Antibiyotiğin gribe faydası yok
Bol bol C vitamini içeren meyveleri yemek gribi önleme konusunda daha başarılı.. Avrupa Grip Gözlem Komitesi ve Avrupa Hastalıktan Korunma ve Kontrol Merkezi’nin “A-H1” adlı yeni …
Bol bol C vitamini içeren meyveleri yemek gribi önleme konusunda daha başarılı..
Avrupa Grip Gözlem Komitesi ve Avrupa Hastalıktan Korunma ve Kontrol Merkezi’nin “A-H1″ adlı yeni bir tür grip virüsünün salgın haline geldiğini açıklamasıyla birlikte, grip virüsü tekrar mercek altına alındı.
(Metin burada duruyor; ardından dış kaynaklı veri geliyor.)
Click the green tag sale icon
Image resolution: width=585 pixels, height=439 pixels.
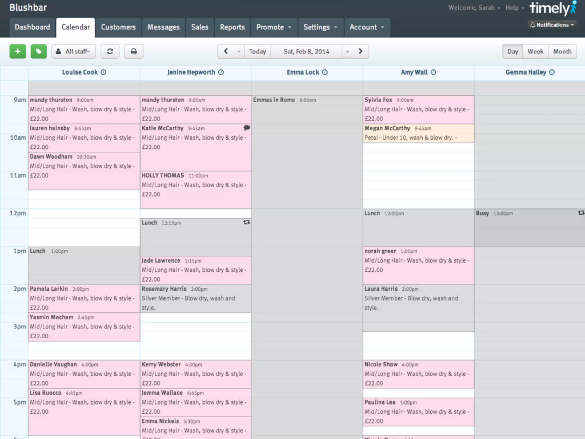[x=39, y=51]
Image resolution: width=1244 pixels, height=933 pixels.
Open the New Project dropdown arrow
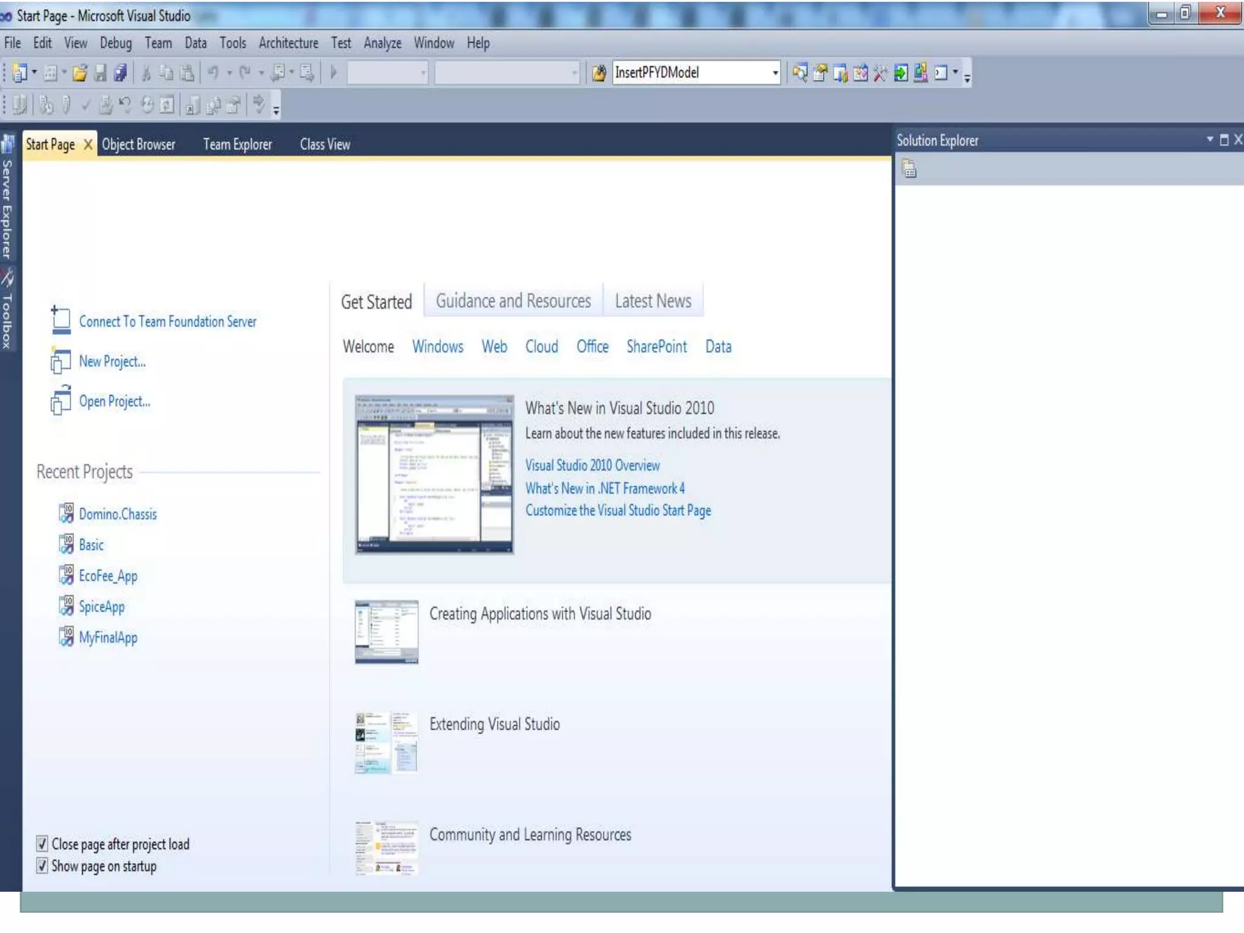tap(34, 73)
Gribin, influenza virüsünün yol açtığı bir solunum yolu hastalığı olduğunun bilindiği gibi antibiyotiklerin bu konuda herhangi bir faydası olmadığını belirten Vehbi Koç Vakfı (VKV) Amerikan Hastanesi Check – up uzmanı Dr. Hayri Aydın, bütün üst solunum yolu şikayetlerinin de grip olmadığını söyledi.
Genel olarak gripte ateş, burun akıntısı, boğaz ağrısı, kas ve eklem ağrıları, öksürük, halsizlik gibi şikayetlerin görüldüğünü ifade eden Dr. Aydın,
“Bunların diğer solunum yolu virüslerinin de ürettiği şikayetler olduğu düşünülecek olunursa ayırım yapmak çok kolay değil. Ancak gripte genellikle bu belirtiler biraz daha ağır seyreder. İnfluenza virüsüne karşı yeni antiviraller geliştirilmiştir. Bunlar özellikle ilk 24-48 saat içinde alındığı zaman etkinlikleri olan, hastalığın daha hafif ve daha kısa sürmesini sağlayan ilaçlardır. Grip olduğunu düşünen insanların bir an önce bir doktor ile görüşmesi ve bu konuda önerilerini alması uygun olacaktır” dedi.
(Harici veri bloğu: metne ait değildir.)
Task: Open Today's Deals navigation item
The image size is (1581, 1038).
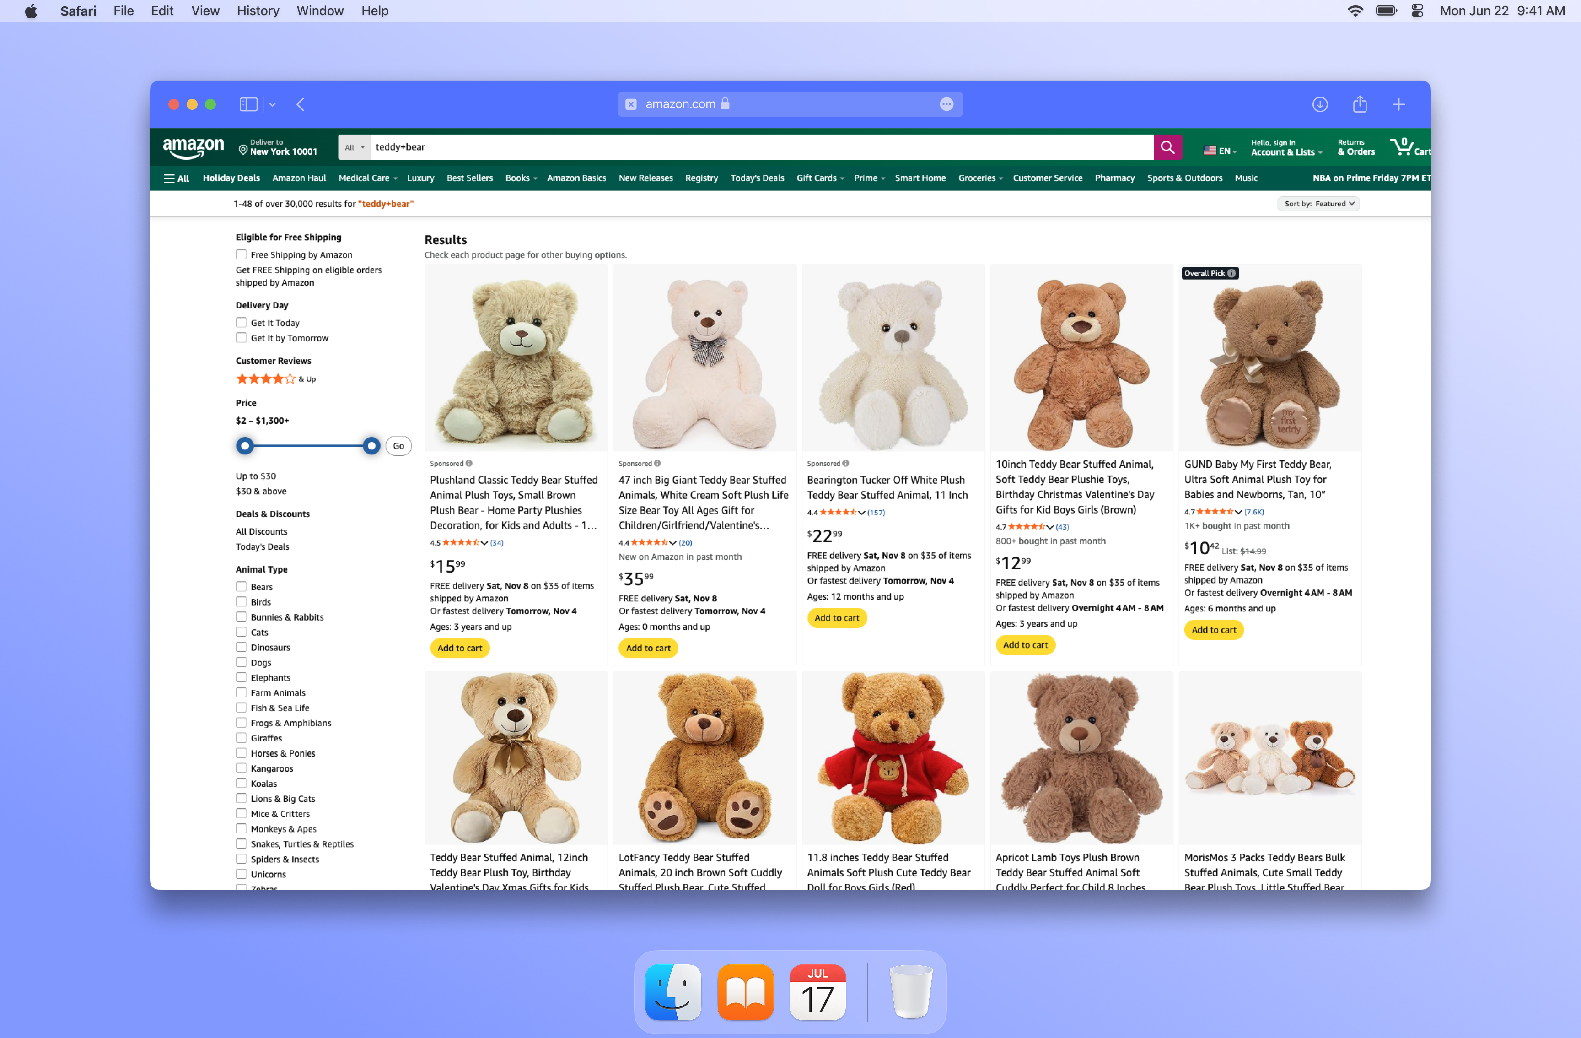Action: [757, 178]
Aydın, bol bol C vitamini içeren meyveleri tercih etmenin grip önleme konusunda yapabilecekler arasında yer aldığını belirterek,
“Grip virüsü, hastalıklı insanların virüsü olduğu vücut salgılarına dokunmuş olan elleri ile başka yerlere dokunmaları ve daha sonra burayla temas eden sağlıklı insanların ellerini ağız ve burunlarına götürmeleri ile vücuda girer. Gripten korunmak için özellikle elleri sık sık yıkamalı. Eğer yıkamak mümkün olmuyor ise alkol bazlı dezenfektan, temizleyici maddeler ile temizlemeli. Hastalığı olanların topluluklara karışmaması, özellikle çocukların okula gönderilmemesi önemli olacaktır” diye konuştu.
Grip aşısının bir önceki senenin ilkbahar aylarında aktif olan grip türlerinden hazırlandığını ve bir sonraki sene piyasaya sürüldüğünü hatırlatan Aydın,
“Dünya Sağlık Örgütü (WHO) aşı hazırlama sürecinin her aşamasında oldukça faaldir. Her yıl 250 milyon aşı hazırlatılır. Tabi ki grip virüsü çok çeşitli yapılarda olabileceği için her zaman yüzde 100 tutması beklenemez. Ancak genelde grip aşısı olanlar gribi daha hafif geçirmektedirler” açıklamasında bulundu.
Dr. Aydın, toplumun grip ve komplikasyonlarına en açık olan kesiminin aşı olmasının korunma açısından önemli olduğunu dile getirerek, özellikle 65 yaş üstü hastaların hepsinin, 18-65 arası hastalarda ise kalp ve akciğer hastalıkları, diyabet, kanser, veya başka bir kronik hastalığı olanlarla diyalizdeki hastaların, uzun süreli kortizon ve bağışıklığı baskılayıcı ilaç kullanmak zorunda olanların mutlaka grip aşısı olma konusunda doktorlarına danışması gerektiğinin altını çizdi.